Backlash to CFPB’s Reverse Mortgage Report Continues

A prominent reverse mortgage researcher joined the criticism over the Consumer Financial Protection Bureau’s recent report on the products, calling the bureau “wrong.”

Wade Pfau, professor of retirement income at the American College of Financial Services in Bryn Mawr, Pa., wrote a lengthy post for Advisors Perspectives that disputes some of the CFPB’s findings. Back in August, the bureau issued a report warning against the use of Home Equity Conversion Mortgages to delay receiving Social Security payments, presenting data that showed costs outweighing the gains.

But Pfau, along with other retirement researchers, claims the bureau’s analysis was incomplete. For instance, he disputes the CFPB’s methodology of basing retirement projections on average life expectancy.
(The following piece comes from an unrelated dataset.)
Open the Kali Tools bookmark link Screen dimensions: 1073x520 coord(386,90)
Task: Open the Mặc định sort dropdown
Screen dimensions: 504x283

“Do not base your decisions about what happens [on] life expectancy, but rather what happens if we live well beyond life expectancy,” Pfau wrote. “Delaying Social Security is a form of insurance that supports the increasing costs associated with living a long life.”

He also posits that the CFPB should have taken into account individual borrowers’ retirement portfolios and liabilities, arguing that smart retirement planning involves figuring out which expenses need to be covered and how to cover them.
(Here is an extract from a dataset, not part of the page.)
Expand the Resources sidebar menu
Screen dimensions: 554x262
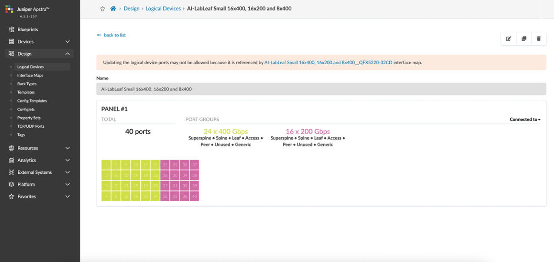67,148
“We have to test this to see which strategy can best preserve net worth after retirement expenses are met, so that more liquidity is available later in retirement to fund a move or other expensive shock,” Pfau wrote. “The CFPB report ignores both the spending goal and the investment portfolio, so it does not provide a meaningful conclusion about what a retiree at 62 should do.”
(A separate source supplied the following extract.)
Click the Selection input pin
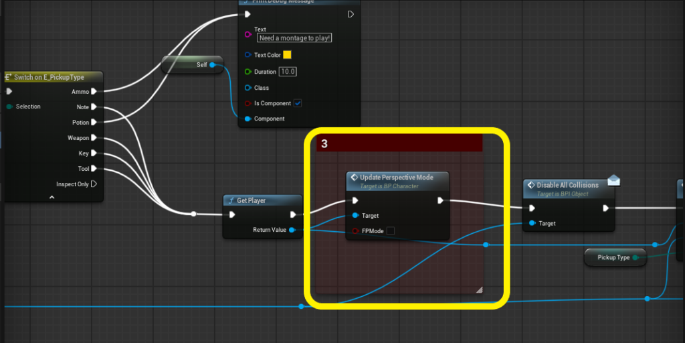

Pfau then lays out several additional analyses using Monte Carlo simulations, which show scenarios in which using a HECM to delay Social Security payments and avoid large retirement-portfolio distributions could be beneficial to the borrower.

“Using a HECM to fund Social Security delay does not create greater risk for retirees experiencing spending shocks or needing to move later in retirement, because reduced distribution needs from the investment portfolio and the subsequent reduction in sequence risk offset the reverse-mortgage costs and preserve overall net worth,” Pfau concludes.